BEGIN

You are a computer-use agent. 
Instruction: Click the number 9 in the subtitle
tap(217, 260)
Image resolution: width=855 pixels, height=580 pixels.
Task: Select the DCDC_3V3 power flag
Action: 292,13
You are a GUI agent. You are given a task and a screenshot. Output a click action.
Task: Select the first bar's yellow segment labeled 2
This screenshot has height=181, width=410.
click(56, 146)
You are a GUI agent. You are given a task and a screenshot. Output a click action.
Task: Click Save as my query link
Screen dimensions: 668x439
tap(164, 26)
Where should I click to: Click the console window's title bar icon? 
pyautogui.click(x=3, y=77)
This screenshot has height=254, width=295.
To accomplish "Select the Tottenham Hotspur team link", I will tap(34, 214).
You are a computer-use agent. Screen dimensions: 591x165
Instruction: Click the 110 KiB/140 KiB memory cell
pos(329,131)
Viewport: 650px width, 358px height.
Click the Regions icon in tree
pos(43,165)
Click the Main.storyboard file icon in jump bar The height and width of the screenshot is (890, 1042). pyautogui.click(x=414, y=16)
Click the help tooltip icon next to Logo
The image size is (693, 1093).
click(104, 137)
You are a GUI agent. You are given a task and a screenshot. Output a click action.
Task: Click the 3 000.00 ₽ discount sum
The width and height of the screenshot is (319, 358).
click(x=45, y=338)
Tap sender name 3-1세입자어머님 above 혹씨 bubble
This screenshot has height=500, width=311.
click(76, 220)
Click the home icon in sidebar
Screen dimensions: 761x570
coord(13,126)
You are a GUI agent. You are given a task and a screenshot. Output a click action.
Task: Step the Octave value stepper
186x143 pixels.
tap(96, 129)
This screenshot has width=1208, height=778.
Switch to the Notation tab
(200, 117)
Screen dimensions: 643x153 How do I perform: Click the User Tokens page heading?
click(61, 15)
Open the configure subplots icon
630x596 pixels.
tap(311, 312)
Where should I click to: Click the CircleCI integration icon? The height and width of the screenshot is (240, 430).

END

Copy the records above. Leave out nothing.

| Answer for this exercise |
You are a computer-use agent. 
Instruction: Click the number 9 in the subtitle
tap(217, 260)
Image resolution: width=855 pixels, height=580 pixels.
Task: Select the DCDC_3V3 power flag
Action: 292,13
You are a GUI agent. You are given a task and a screenshot. Output a click action.
Task: Select the first bar's yellow segment labeled 2
This screenshot has height=181, width=410.
click(56, 146)
You are a GUI agent. You are given a task and a screenshot. Output a click action.
Task: Click Save as my query link
Screen dimensions: 668x439
tap(164, 26)
Where should I click to: Click the console window's title bar icon? 
pyautogui.click(x=3, y=77)
This screenshot has height=254, width=295.
To accomplish "Select the Tottenham Hotspur team link", I will tap(34, 214).
You are a computer-use agent. Screen dimensions: 591x165
Instruction: Click the 110 KiB/140 KiB memory cell
pos(329,131)
Viewport: 650px width, 358px height.
Click the Regions icon in tree
pos(43,165)
Click the Main.storyboard file icon in jump bar The height and width of the screenshot is (890, 1042). pyautogui.click(x=414, y=16)
Click the help tooltip icon next to Logo
The image size is (693, 1093).
click(104, 137)
You are a GUI agent. You are given a task and a screenshot. Output a click action.
Task: Click the 3 000.00 ₽ discount sum
The width and height of the screenshot is (319, 358).
click(x=45, y=338)
Tap sender name 3-1세입자어머님 above 혹씨 bubble
This screenshot has height=500, width=311.
click(76, 220)
Click the home icon in sidebar
Screen dimensions: 761x570
coord(13,126)
You are a GUI agent. You are given a task and a screenshot. Output a click action.
Task: Step the Octave value stepper
186x143 pixels.
tap(96, 129)
This screenshot has width=1208, height=778.
Switch to the Notation tab
(200, 117)
Screen dimensions: 643x153 How do I perform: Click the User Tokens page heading?
click(61, 15)
Open the configure subplots icon
630x596 pixels.
tap(311, 312)
Where should I click to: Click the CircleCI integration icon? The height and width of the screenshot is (240, 430).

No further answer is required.